MONDAY, Aug. 14, 2023 (HealthDay News) — The family of Henrietta Lacks has filed another in a series of planned lawsuits over the use of Lacks’ cells without her knowledge or consent. Known as the HeLa cell line, it has changed modern medicine because of the cells’ unusual ability to survive in laboratories, making it possible for researchers to reproduce studies using identical material.
This second lawsuit, filed Thursday in Baltimore, is against the California-based biopharmaceutical company Ultragenyx. The new lawsuit claims that Ultragenyx leadership did not seek the Lacks family’s permission to use the cells after learning of their origin, the Associated Press reported.
“Ultragenyx’s choice to continue utilizing HeLa cells despite the cell line’s origin and the concrete harm it inflicts on the Lacks family can only be understood as a choice to embrace a legacy of racial injustice embedded in the U.S. research and medical systems,” attorney Ben Crump said in a statement. “Like anyone else, Black people have the right to control their bodies.”
The suit was filed in the same location where a 2021 lawsuit was settled last week against biotech company Thermo Fisher Scientific. The family has said it plans to file more lawsuits. The lawsuits have accused the companies of profiting off the cells from Lacks, a Black woman. It was not illegal for doctors to harvest cells without a patient’s permission at the time this happened to Lacks in the early 1950s, but the family has said the companies continue to commercialize the cell line even though they know the origin.

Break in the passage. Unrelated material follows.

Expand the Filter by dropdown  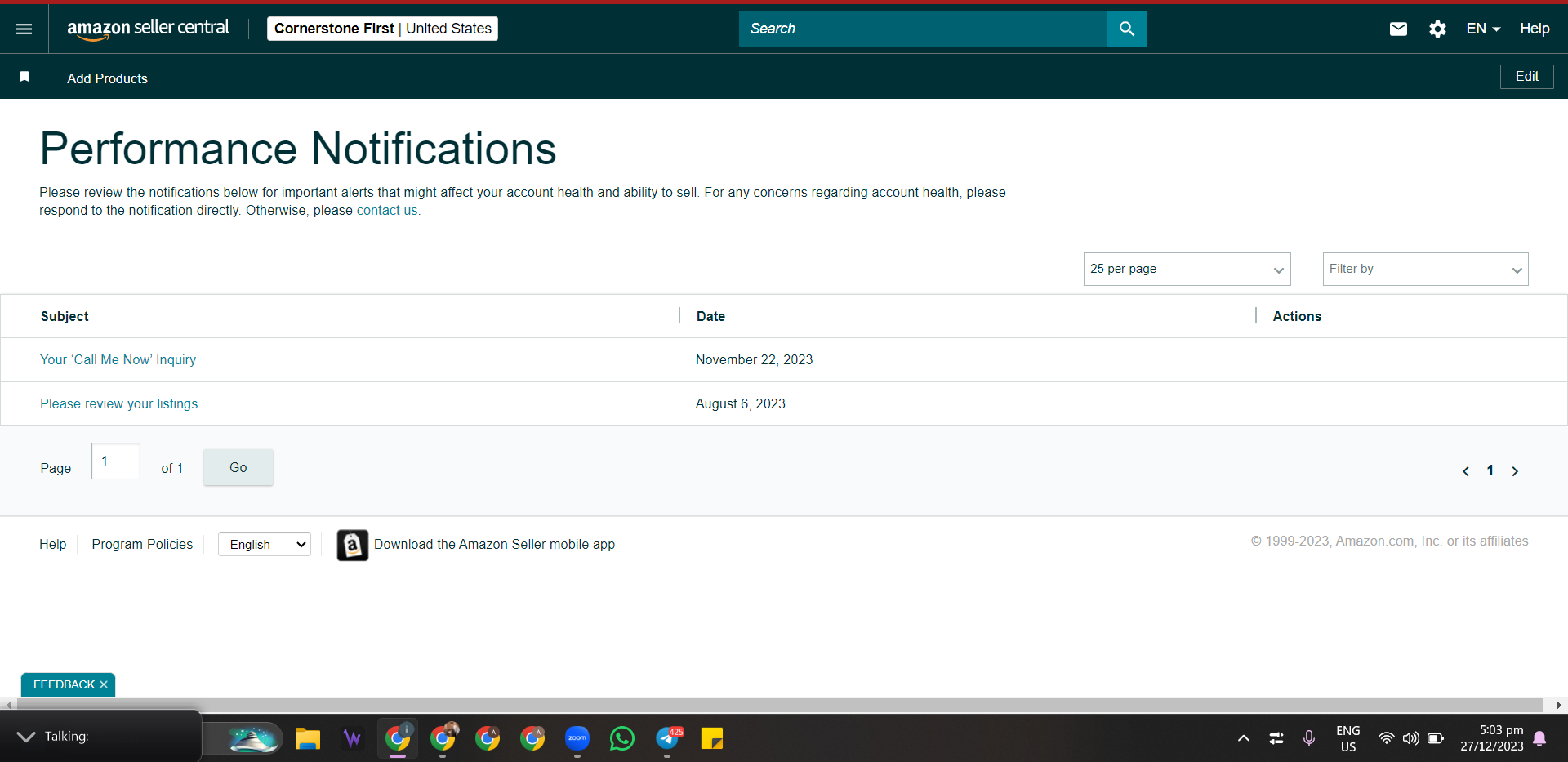1425,269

Lacks died at age 31 after being diagnosed with cervical cancer in 1951. A mother of five, she lived outside Baltimore. Doctors from Johns Hopkins Hospital collected and saved her cells, and hospital officials have said that Johns Hopkins never sold or profited from the cell line.
Among the medical innovations possible because of the HeLa cells are vaccines and genetic mapping. Ultragenyx has used the cells to develop gene therapy products. Other companies have patented other ways to use the cells, the AP reported.